_TEXT SHOWN_.
Demo flight is not very impressive, others have made much further flights that look much more stable. The 5 min flight time and 3km range is laughable. EHang already demoed 23 min years ago.
It is very wide, those rotors protrude out dangerously, so it would not be able to land anywhere other than a specialised enclosure. Struggling to see the point, other than another attempt at realising some childish geekboy fantasy.
> [Tomohiro] Fukuzawa [, SkyDrive’s CEO] is also targeting 2023 to begin taxi services (single passenger and pilot) in the Osaka Bay area, flying between locations like Kansai and Kobe airports and tourist attractions such as Universal Studios Japan. These flights will take less than ten minutes—a practical nod to the limitations of the battery energy storage system.
> “What SkyDrive is proposing is entirely do-able,” says [Steve] Wright [, Senior Research Fellow in Avionics and Aircraft Systems at the University of West England]. “Almost all rotor-only eVTOL projects are limited to sub-30-minute endurance, which, with safety reserves, equate to about 10 to 20 minutes flying.”
On a small scale (i.e. for a fair bit of money), some form of helicopter-ish shuttle service is eminently doable and, in fact, exists. An electric version is just a variant on a theme. Pan Am had helicopter service from JFK into Manhattan for first class passengers decades ago.
I don't think it's impossible to make flying cars work, but the practicality of them seems very questionable. I think Elon Musk makes some good points against them (noise, wind, anxiety, danger): https://www.youtube.com/watch?v=mTh36uCf0Mk
Additionally, are they worth the energy & technology cost, or would really fast autonomous cars (even if they need a dedicated track or tunnel) be much more feasible? Making a vehicle roll along the ground requires a lot less energy than making one that moves along the same path but also fights gravity the entire way.
How is it any categorically different from taking a helicopter ride today, or being a passenger in a fast-moving scooter? A lot of people are demonstrably fine with that.

_WRITTEN TASK 1_. In the comments on the flying taxi, which year is SkyDrive's CEO targeting for the start of taxi services?

_INFORMATION PROVIDED_.
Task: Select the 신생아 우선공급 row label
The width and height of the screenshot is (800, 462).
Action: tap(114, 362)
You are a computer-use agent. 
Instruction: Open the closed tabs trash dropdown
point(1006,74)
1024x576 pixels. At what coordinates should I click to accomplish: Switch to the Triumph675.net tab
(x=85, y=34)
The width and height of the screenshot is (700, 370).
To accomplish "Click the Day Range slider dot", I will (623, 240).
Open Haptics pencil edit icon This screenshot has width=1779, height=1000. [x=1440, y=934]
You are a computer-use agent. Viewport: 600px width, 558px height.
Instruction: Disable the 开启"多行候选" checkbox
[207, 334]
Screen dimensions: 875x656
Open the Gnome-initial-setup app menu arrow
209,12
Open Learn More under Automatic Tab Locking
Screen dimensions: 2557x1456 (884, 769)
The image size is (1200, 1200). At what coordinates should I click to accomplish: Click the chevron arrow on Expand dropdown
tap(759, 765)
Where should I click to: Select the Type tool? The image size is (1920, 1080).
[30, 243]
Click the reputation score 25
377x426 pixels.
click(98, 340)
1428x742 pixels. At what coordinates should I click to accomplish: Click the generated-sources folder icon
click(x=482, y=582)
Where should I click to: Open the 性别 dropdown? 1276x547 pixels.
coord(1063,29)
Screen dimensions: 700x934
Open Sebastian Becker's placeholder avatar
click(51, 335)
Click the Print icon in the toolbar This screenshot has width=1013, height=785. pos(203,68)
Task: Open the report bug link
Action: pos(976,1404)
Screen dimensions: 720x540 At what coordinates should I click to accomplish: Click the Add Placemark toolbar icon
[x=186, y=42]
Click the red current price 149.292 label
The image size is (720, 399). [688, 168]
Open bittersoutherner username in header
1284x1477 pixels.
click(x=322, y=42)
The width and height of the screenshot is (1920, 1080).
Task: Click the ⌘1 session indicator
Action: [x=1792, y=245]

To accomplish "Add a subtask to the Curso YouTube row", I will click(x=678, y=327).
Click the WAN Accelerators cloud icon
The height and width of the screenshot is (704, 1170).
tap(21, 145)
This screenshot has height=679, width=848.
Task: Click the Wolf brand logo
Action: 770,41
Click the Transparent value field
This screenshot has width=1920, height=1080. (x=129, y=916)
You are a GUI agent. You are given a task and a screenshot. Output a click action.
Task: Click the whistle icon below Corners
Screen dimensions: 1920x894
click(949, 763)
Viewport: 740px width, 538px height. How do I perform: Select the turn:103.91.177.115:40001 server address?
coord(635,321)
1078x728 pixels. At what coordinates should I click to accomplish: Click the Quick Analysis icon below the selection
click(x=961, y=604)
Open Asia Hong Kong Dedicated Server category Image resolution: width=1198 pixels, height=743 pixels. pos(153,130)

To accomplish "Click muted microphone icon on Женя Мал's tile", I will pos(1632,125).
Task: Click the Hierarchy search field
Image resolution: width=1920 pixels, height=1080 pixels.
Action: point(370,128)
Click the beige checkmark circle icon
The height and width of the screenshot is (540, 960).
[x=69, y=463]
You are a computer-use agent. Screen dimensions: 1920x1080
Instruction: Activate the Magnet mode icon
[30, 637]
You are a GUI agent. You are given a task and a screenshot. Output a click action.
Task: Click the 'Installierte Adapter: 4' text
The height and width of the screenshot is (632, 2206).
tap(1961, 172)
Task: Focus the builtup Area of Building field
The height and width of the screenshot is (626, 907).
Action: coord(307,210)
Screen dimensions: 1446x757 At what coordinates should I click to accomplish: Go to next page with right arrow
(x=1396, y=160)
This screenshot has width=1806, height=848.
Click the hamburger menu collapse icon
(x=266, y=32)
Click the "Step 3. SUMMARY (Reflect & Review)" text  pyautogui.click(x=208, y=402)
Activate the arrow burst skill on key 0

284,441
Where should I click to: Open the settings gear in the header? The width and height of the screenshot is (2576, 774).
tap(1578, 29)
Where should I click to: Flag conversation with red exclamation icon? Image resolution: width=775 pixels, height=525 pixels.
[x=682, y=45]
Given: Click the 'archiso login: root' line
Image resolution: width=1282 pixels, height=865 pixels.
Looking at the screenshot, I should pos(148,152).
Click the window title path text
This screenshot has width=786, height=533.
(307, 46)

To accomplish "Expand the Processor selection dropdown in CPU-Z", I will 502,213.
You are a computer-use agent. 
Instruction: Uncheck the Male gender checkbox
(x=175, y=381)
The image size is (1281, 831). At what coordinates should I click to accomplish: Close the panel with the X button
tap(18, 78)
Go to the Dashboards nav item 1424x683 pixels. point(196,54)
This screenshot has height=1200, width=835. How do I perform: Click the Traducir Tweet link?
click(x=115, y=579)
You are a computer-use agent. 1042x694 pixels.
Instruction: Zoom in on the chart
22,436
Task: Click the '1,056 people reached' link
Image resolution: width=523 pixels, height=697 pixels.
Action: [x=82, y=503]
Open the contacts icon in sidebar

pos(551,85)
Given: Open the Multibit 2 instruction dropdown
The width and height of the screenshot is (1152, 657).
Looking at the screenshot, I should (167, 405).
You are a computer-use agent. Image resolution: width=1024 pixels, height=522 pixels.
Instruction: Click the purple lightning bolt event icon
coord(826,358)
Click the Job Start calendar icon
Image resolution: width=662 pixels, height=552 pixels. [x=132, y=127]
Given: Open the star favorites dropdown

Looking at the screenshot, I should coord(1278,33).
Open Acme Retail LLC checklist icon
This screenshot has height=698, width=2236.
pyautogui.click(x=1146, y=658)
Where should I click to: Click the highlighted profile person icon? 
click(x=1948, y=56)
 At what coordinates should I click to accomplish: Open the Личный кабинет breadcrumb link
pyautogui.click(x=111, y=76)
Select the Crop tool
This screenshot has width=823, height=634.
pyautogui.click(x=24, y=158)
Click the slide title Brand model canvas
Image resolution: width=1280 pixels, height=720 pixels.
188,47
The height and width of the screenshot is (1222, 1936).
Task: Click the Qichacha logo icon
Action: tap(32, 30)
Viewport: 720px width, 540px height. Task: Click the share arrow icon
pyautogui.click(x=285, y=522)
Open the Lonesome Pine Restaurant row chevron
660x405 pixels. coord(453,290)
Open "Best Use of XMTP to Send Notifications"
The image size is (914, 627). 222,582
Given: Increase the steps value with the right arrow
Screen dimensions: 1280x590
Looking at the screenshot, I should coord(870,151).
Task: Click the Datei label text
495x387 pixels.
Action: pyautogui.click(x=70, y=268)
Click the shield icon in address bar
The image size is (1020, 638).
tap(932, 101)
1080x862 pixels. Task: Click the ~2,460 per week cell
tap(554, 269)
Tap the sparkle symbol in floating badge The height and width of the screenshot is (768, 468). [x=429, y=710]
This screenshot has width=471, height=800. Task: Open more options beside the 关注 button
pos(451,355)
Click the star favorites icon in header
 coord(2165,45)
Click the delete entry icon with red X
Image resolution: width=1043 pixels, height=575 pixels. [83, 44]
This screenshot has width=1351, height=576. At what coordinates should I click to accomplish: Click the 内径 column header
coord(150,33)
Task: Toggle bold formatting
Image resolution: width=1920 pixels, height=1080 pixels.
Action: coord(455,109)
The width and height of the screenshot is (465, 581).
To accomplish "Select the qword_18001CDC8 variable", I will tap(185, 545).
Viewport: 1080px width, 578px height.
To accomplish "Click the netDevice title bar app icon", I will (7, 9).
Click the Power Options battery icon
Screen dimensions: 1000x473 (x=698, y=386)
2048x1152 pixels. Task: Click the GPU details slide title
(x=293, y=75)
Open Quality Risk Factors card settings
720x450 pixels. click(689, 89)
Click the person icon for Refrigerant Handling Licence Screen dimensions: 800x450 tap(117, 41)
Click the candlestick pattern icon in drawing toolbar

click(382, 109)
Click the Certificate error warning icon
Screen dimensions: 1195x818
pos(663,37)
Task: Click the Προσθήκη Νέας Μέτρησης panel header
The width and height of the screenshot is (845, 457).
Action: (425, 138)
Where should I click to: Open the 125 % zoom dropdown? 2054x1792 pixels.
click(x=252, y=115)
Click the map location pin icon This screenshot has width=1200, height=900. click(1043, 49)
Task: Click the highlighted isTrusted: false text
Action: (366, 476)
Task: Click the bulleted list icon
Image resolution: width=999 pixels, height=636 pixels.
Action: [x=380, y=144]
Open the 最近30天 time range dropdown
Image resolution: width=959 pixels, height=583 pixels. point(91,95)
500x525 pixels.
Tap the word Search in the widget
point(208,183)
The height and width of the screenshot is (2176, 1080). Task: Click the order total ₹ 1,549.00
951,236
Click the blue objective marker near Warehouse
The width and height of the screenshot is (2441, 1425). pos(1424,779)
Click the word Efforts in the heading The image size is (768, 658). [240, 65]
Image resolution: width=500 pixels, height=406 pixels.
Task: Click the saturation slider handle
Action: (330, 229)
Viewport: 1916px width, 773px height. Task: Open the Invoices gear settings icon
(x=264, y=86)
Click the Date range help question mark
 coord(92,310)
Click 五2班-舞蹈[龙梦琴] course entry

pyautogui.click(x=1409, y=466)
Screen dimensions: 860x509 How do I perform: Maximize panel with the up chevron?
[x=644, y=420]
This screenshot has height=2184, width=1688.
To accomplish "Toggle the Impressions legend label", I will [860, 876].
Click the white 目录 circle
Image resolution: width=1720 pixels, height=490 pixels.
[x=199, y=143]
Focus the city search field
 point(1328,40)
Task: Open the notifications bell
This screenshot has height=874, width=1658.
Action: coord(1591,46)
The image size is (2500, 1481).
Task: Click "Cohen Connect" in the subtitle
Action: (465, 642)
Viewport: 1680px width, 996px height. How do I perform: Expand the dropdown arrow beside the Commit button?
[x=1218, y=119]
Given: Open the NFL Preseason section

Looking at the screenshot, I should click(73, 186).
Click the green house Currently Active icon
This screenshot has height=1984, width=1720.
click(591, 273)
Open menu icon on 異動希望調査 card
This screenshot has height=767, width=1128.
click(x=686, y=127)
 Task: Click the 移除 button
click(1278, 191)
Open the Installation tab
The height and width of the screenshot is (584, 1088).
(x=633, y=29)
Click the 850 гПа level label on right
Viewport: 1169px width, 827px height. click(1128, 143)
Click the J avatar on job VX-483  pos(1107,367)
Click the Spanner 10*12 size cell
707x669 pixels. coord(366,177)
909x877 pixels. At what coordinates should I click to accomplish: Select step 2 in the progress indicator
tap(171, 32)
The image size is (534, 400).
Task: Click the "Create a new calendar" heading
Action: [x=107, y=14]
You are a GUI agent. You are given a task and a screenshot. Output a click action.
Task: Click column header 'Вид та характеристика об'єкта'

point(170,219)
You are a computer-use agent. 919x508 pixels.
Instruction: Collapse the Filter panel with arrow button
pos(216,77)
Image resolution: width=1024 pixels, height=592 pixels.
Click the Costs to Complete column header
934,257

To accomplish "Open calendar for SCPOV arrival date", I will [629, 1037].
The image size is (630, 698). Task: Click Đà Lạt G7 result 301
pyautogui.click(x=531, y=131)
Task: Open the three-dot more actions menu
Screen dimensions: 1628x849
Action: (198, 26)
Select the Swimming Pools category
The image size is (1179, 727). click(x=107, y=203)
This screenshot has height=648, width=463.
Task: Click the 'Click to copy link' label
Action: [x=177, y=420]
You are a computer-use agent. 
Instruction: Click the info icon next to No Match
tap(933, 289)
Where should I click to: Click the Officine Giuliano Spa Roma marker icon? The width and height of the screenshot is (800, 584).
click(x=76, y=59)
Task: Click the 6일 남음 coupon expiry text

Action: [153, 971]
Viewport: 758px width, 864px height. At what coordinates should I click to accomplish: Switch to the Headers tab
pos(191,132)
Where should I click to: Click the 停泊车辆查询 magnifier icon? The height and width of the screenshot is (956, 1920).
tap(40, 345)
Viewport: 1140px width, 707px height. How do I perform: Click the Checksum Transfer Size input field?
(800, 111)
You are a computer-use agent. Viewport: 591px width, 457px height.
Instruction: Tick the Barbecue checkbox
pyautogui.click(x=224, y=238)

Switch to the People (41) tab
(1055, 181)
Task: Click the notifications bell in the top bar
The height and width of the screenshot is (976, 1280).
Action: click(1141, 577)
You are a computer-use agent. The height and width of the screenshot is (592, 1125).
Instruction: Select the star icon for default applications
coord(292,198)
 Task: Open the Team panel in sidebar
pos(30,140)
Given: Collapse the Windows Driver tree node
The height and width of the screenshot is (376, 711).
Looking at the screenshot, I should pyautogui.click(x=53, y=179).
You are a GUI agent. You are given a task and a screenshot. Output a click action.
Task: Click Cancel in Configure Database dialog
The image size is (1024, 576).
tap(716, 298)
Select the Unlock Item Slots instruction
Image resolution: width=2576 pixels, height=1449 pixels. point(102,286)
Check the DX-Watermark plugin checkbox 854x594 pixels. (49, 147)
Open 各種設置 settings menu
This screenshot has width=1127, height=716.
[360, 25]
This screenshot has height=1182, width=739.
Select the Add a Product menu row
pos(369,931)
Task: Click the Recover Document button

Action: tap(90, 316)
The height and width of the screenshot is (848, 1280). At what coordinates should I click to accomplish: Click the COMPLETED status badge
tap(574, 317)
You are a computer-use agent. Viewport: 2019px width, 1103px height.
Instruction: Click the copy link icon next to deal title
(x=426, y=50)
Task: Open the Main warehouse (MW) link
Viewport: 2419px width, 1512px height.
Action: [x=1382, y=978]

_WRITTEN TASK 2_. In the rows, switch "heading" to "title" in the lines starting at the one containing "Click the word" and ending at the one containing "[x=199, y=143]". Return only those lines, with everything else unchanged.

_FULL RESPONSE 1_. 2023

_FULL RESPONSE 2_.
Click the word Efforts in the title The image size is (768, 658). [240, 65]
Image resolution: width=500 pixels, height=406 pixels.
Task: Click the saturation slider handle
Action: (330, 229)
Viewport: 1916px width, 773px height. Task: Open the Invoices gear settings icon
(x=264, y=86)
Click the Date range help question mark
 coord(92,310)
Click 五2班-舞蹈[龙梦琴] course entry

pyautogui.click(x=1409, y=466)
Screen dimensions: 860x509 How do I perform: Maximize panel with the up chevron?
[x=644, y=420]
This screenshot has height=2184, width=1688.
To accomplish "Toggle the Impressions legend label", I will [860, 876].
Click the white 目录 circle
Image resolution: width=1720 pixels, height=490 pixels.
[x=199, y=143]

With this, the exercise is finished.